Perversion #6: Personalized Learning
To be honest, I’m not exactly sure what personalized learning is supposed to mean. With my background in education, I interpret it to mean the following: a teacher very carefully presents material to be learned to a student at an appropriate rate using knowledge of his/her ability, level of prior knowledge, interest, and preferred engagement mode, and providing supports as needed (we call this scaffolding) to enable the student to eventually construct an understanding or complete a task on his/her own. This is the essence of differentiated instruction and is as old as the one-room schoolhouse. It is difficult to do in our current factory-model of schooling, but many good teachers accomplish it. I believe this is the model that the minds of most classically trained educators jump to when the term “personalized learning” is used.
Sadly that is not what the corporate reformers mean when they use the term. In their minds, personalized learning cannot happen without a computer of some sort, be it the traditional desk top model, a lap-top, or a tablet. It involves something called adaptive programing, in which the computer has algorithms built into its programing that evaluate the answers a child gives on certain questions, then make a determination (instantaneously) as to the next item to present. Some of these programs actually can use physical feedback from the child’s hand on the mouse, perhaps even eye movement tracked by the computer, to determine stress levels, and adjust the material presented accordingly. Sounds great, right? Not! No computer can understand a child at the level that his human teacher can. The computer has no way of assessing whether an incorrect answer was given because it is too hard for the student or because he was distracted by something going on in the classroom or something that happened at home the night before or whether he didn’t get breakfast this morning.
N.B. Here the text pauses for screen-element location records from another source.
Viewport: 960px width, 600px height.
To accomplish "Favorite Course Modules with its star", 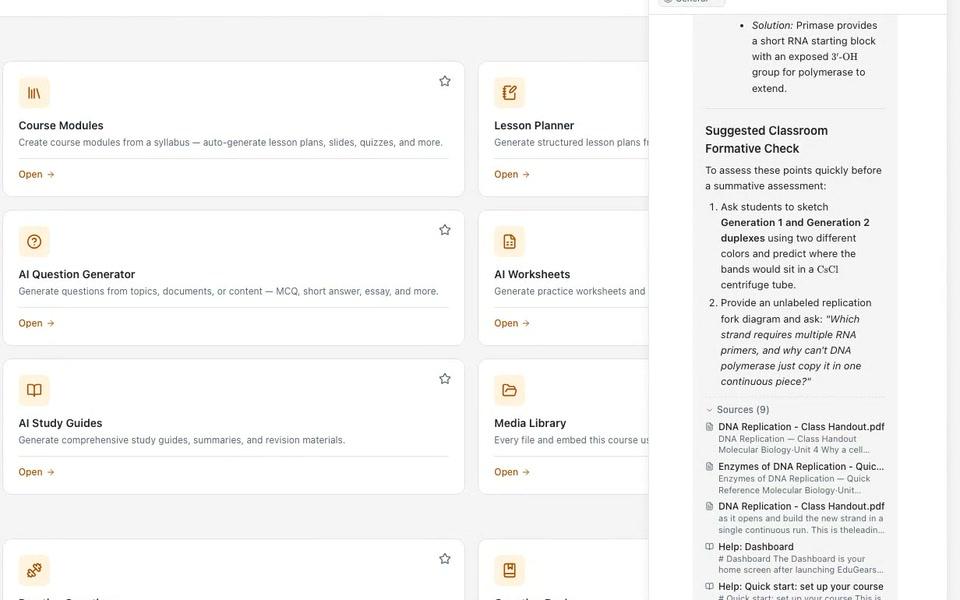I will tap(445, 81).
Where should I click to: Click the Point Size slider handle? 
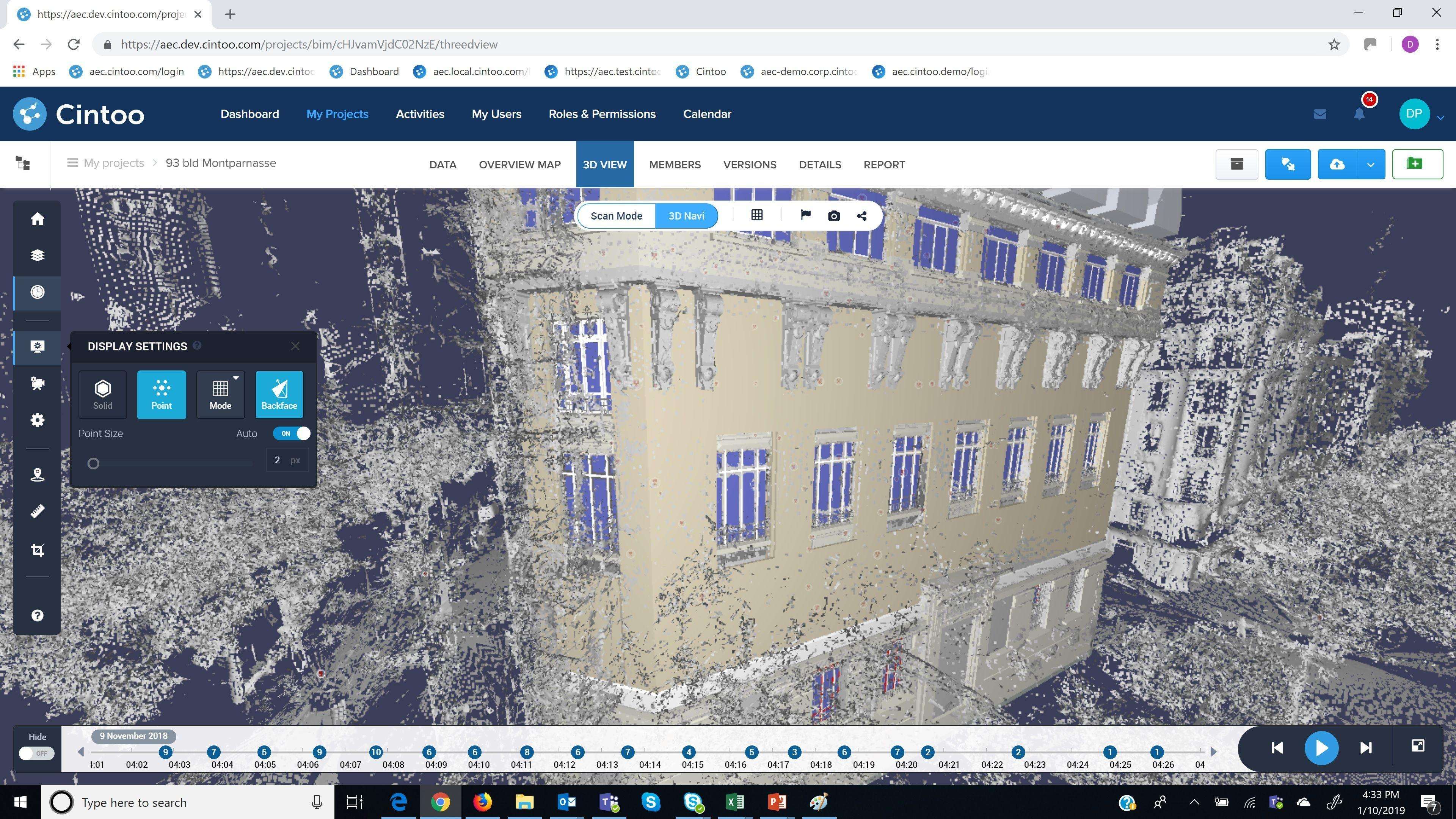point(94,464)
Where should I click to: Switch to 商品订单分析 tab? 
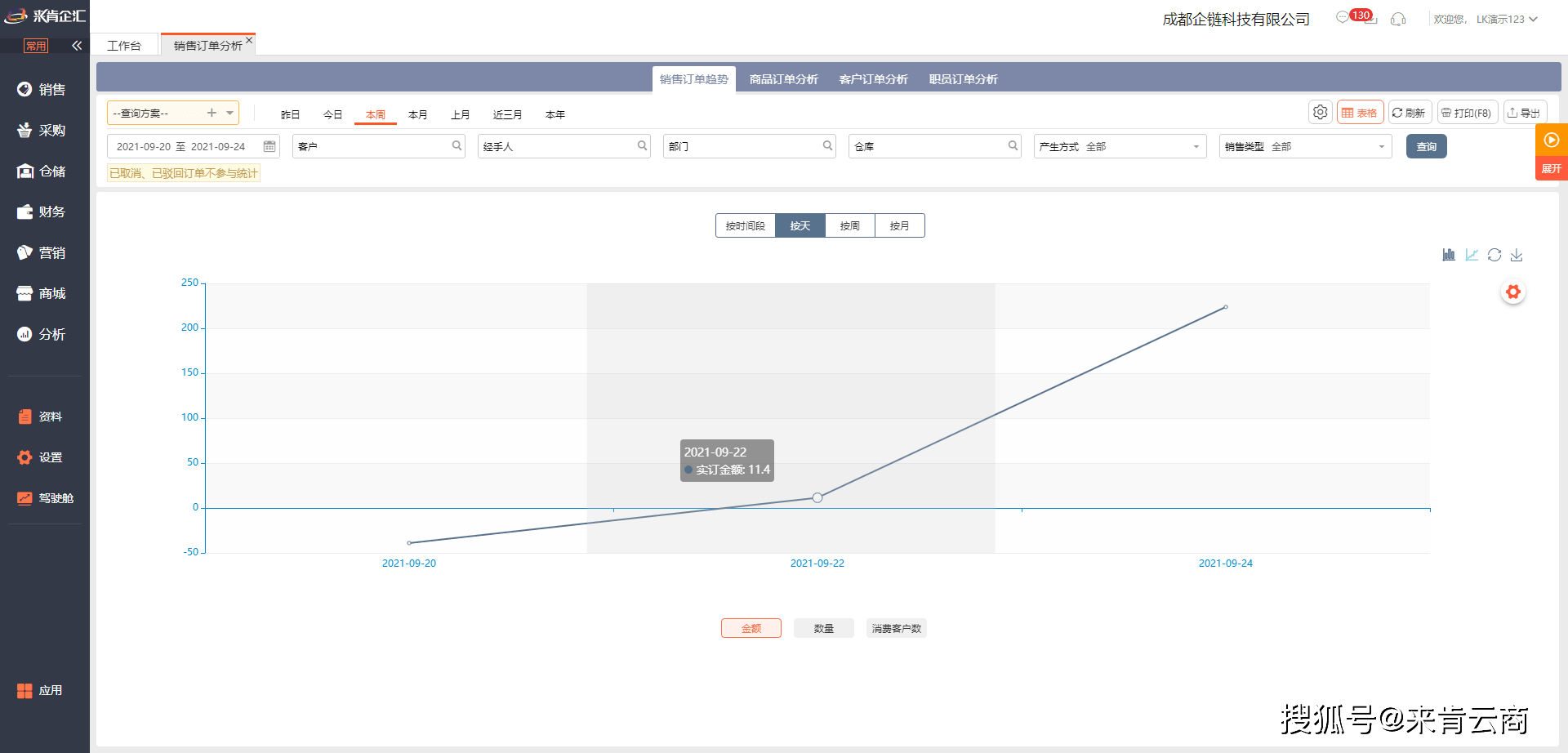(x=783, y=79)

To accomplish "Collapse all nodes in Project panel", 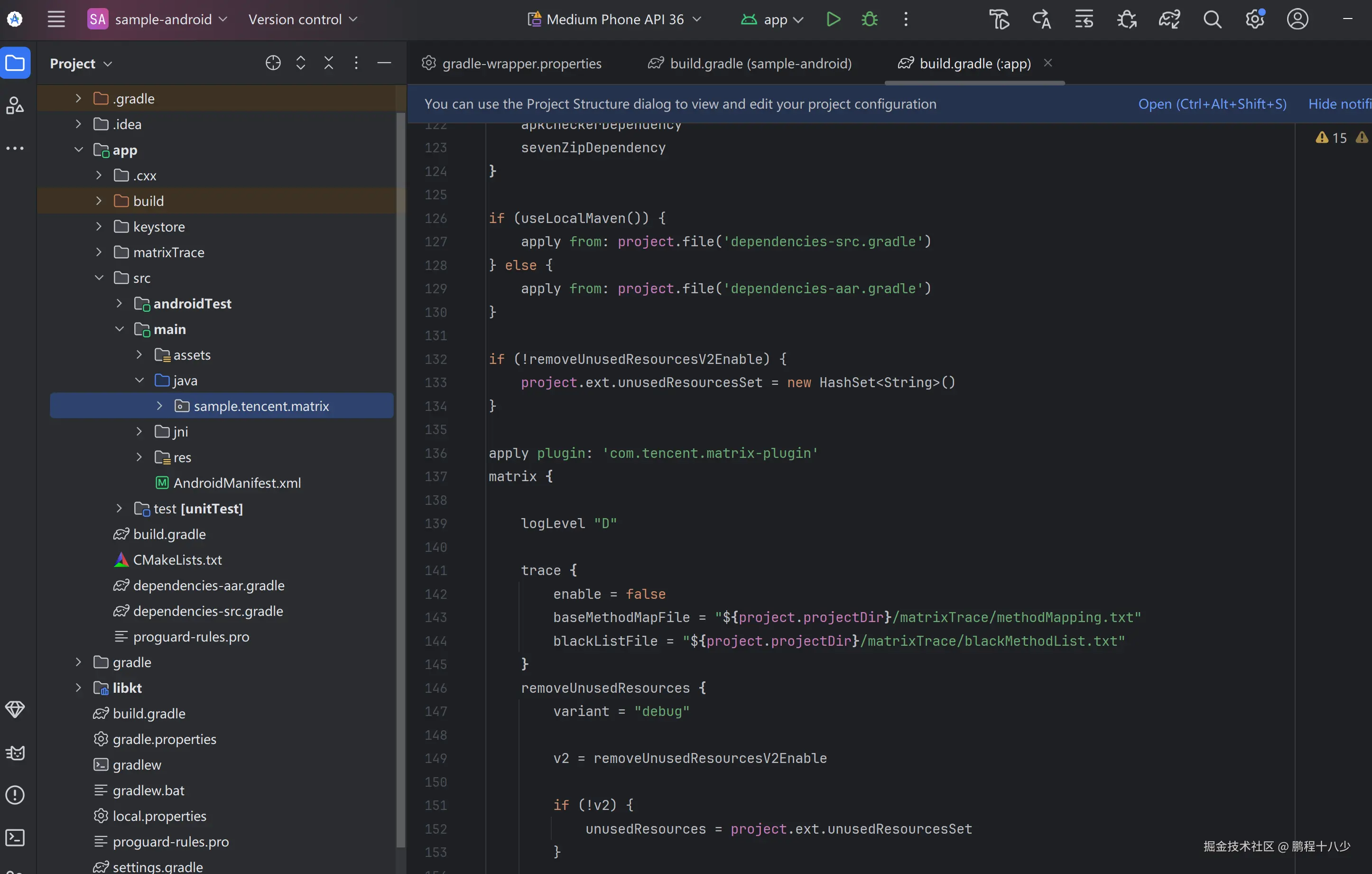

Corporate reformers envision large classes of children working primarily on some type of computer without much interaction with teachers or peers, taught “personally” at their specific level by the computer. What is missing here is an understanding of how children really learn. Children learn through manipulation of physical objects (sorry, the mouse or a touch screen doesn’t count as manipulative) and interaction with knowledgable others, either adults or peers. They learn by being in their world, not passive observers of it.
Personalized learning as touted by the corporate reformers is really pretty scary. Imagine how much data the computer needs about a child to be able to respond in a logical way to him. Imagine where that data is stored and where it is going. Who creates the programs that teach the child? If you guessed Pearson, you are correct. Adaptive learning and “personalized learning” is the focus of their new business plan.
I have reviewed only six of the terms that have been perverted to support the corporate reform agenda. Perhaps you would like to comment and add some of your own. Feel free!